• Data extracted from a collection
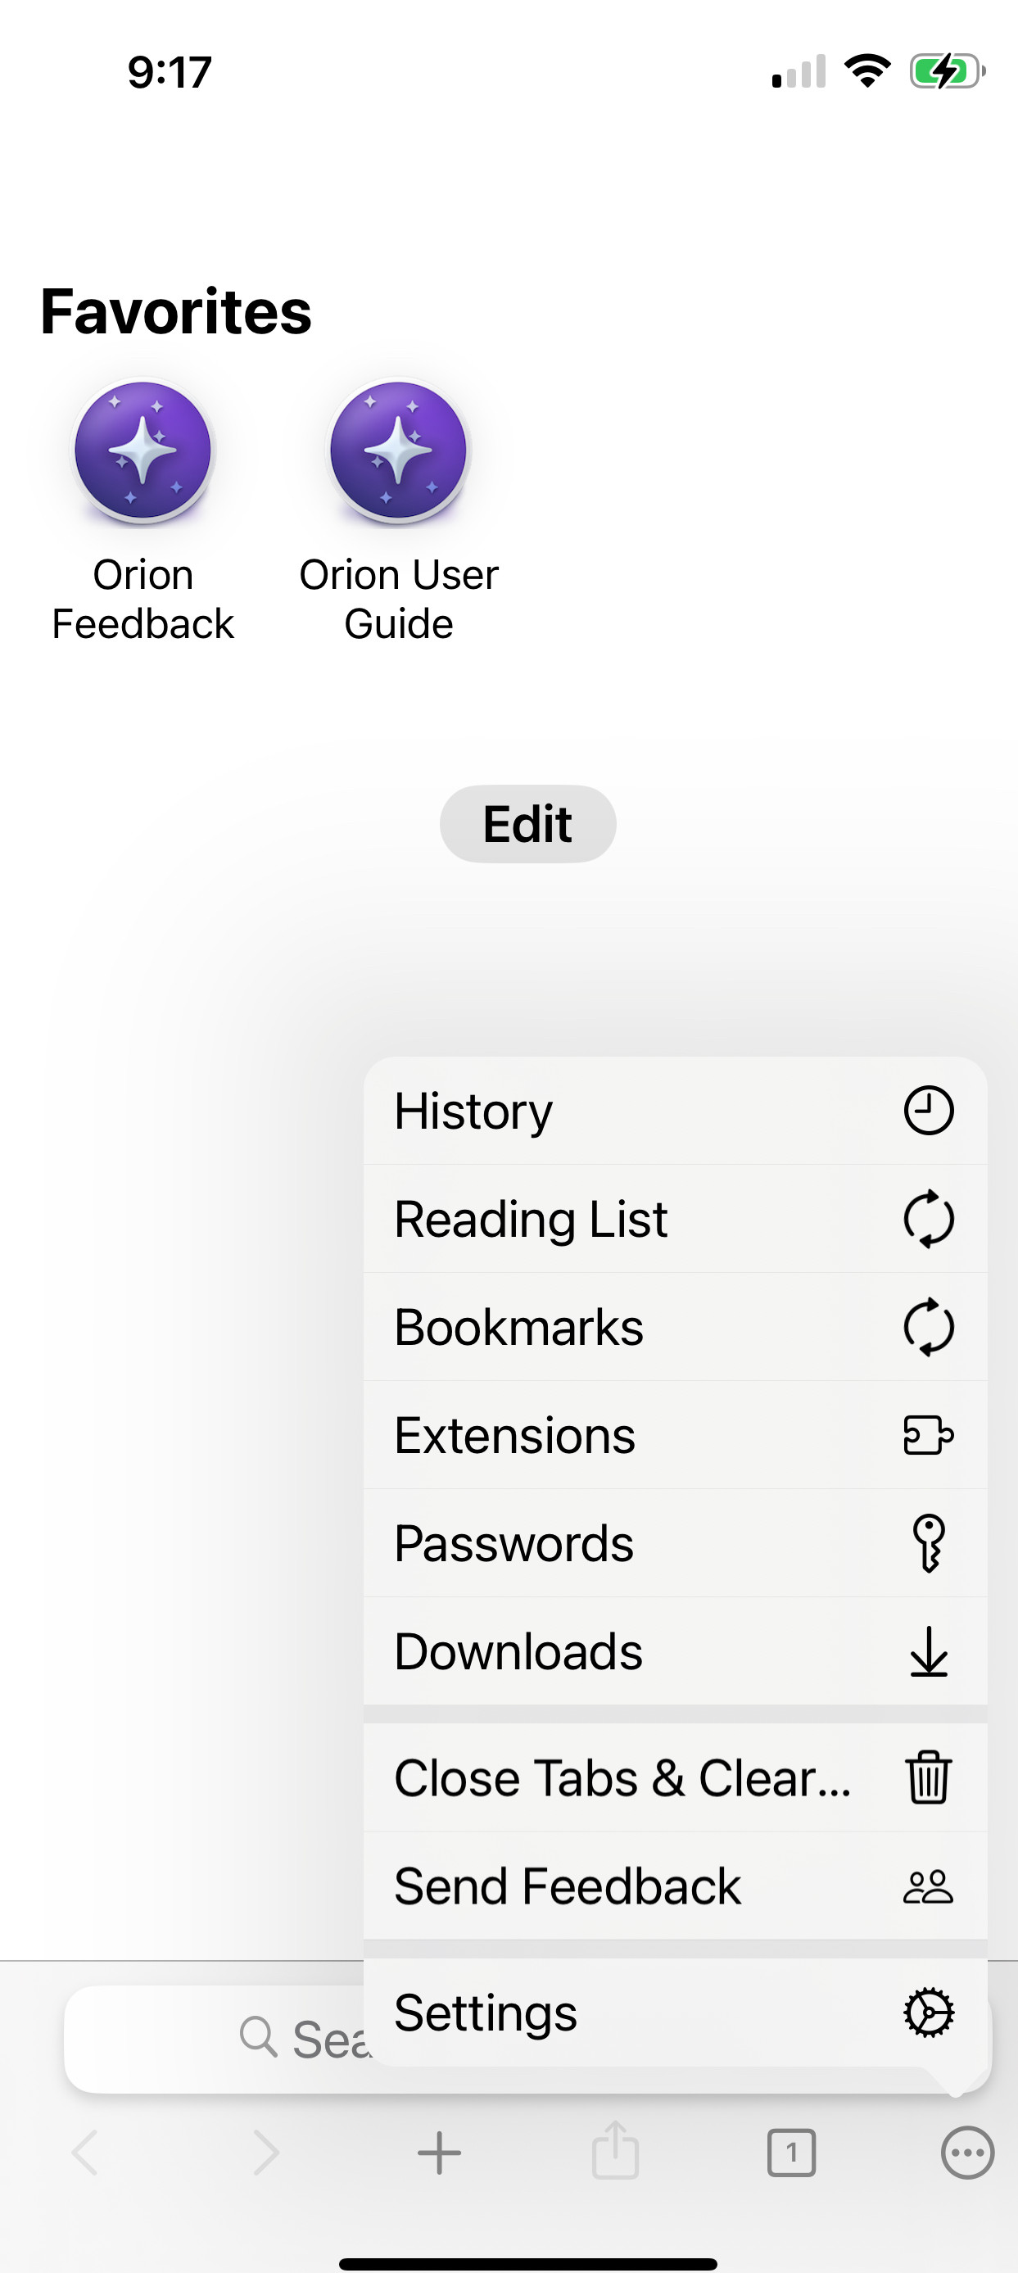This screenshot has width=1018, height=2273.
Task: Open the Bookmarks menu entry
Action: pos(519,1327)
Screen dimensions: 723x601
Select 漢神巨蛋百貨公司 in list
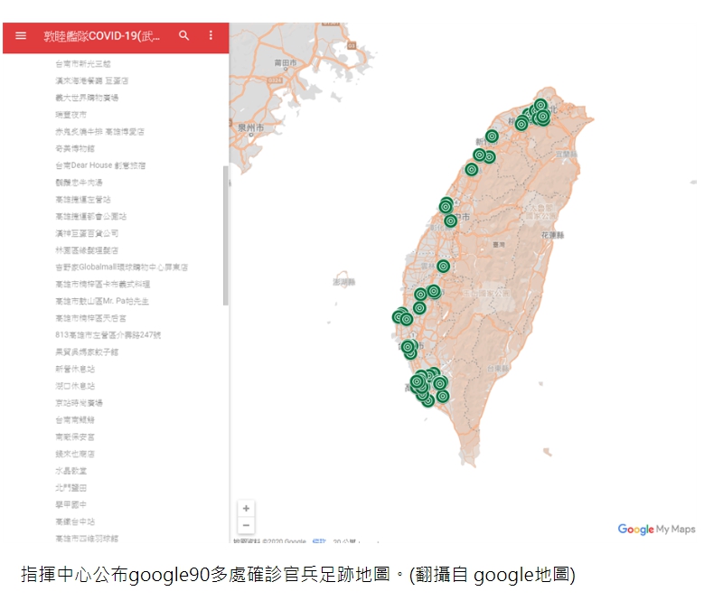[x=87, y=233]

• TASK TO COMPLETE
Extract every line of text from all the items above, copying each one word for word and leaving the pictures out.

• ANSWER TO THIS EXERCISE
This screenshot has width=1018, height=2273.
Task: Open the Bookmarks menu entry
Action: pos(519,1327)
Screen dimensions: 723x601
Select 漢神巨蛋百貨公司 in list
[x=87, y=233]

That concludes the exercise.